I found this question in several places (even on mathoverflow and mathstackexchange), but I never found a satisfying answer.
Let $k$ be a field and $V$ a finite dimensional $k$-vectorspace. I would like to compute $\mathrm{Ext}_{\bigwedge V}(k,k)$.
By looking online it seems that it should be the dual of the symmetric algebra. The first step it's computing a free resolution of $k$ over $\bigwedge V$. Always by looking online it seems that this resolution should look like
$$K_.:\cdots\rightarrow S^{k+1}V\otimes_k\bigwedge V\xrightarrow{d^{k+1}}S^kV\otimes_k\bigwedge V\rightarrow\cdots,$$
where by $SV$ I'm denoting the symmetric algebra. I think the differential should be
$$d^{k+1}(v_1\cdots v_{k+1}\otimes w)=\sum_i (-1)^{i+1}v_1\cdots\hat{v}_i\cdots v_{k+1}\otimes v_i\wedge w,$$
but I'm not entirely sure. In fact, it is not obvious to me that this complex is acyclic. Could you tell me how to prove it?

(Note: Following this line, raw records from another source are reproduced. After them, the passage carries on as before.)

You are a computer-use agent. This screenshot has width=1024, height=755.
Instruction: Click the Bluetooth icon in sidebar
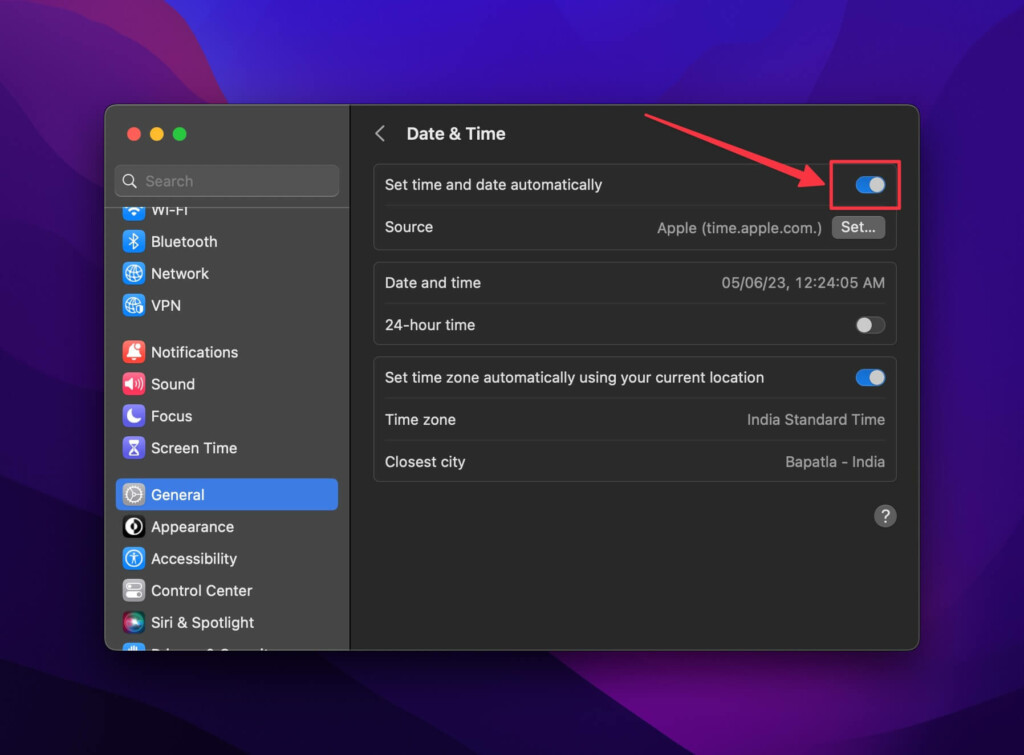click(x=134, y=242)
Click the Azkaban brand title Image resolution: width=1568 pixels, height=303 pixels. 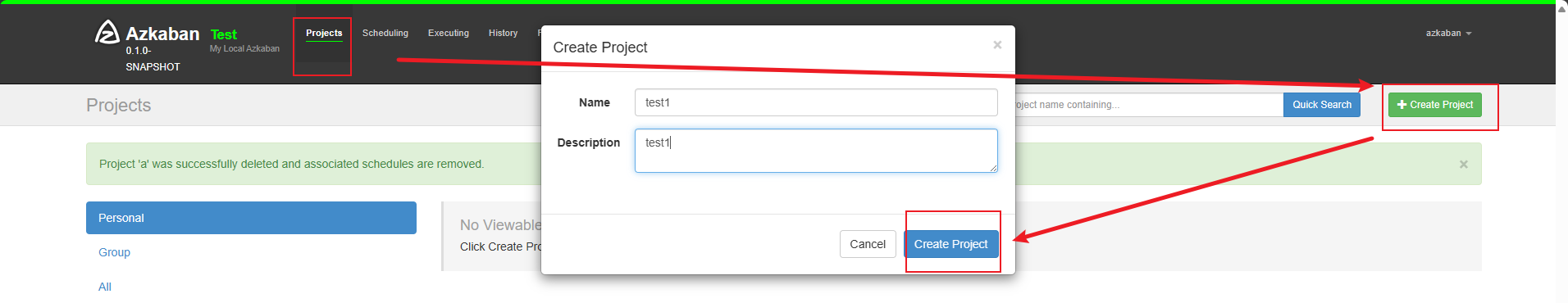click(x=162, y=34)
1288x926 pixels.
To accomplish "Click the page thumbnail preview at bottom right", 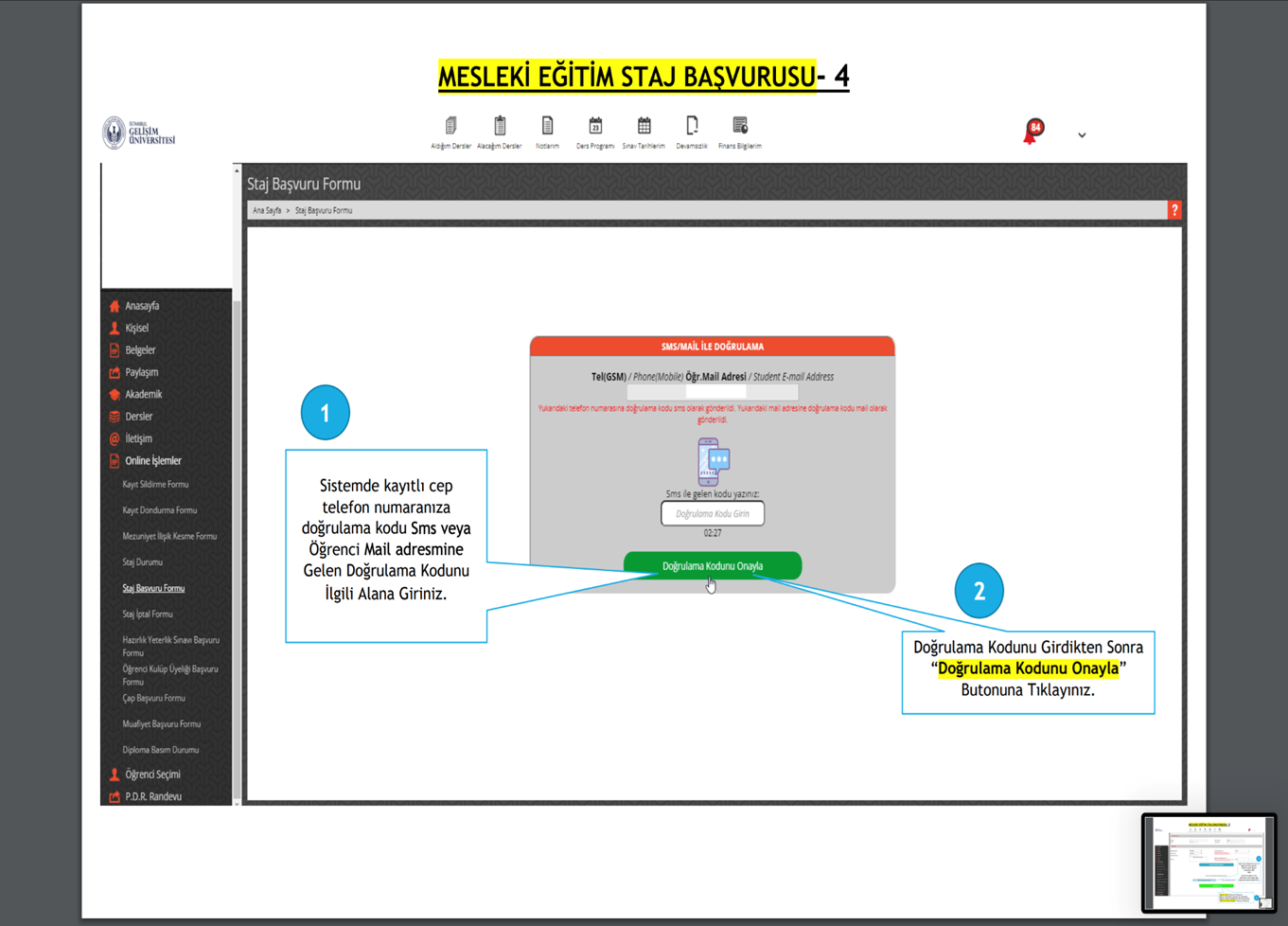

And once we know that this is a resolution how do we compute the Ext's? It seems that the differentials of $\mathrm{Hom}_{\bigwedge V}(K_.,k)$ are zero but I can't understand why. Any help, please?
(I'm also using commutative-algebra and modules as tags since this question is related to the Koszul complex.)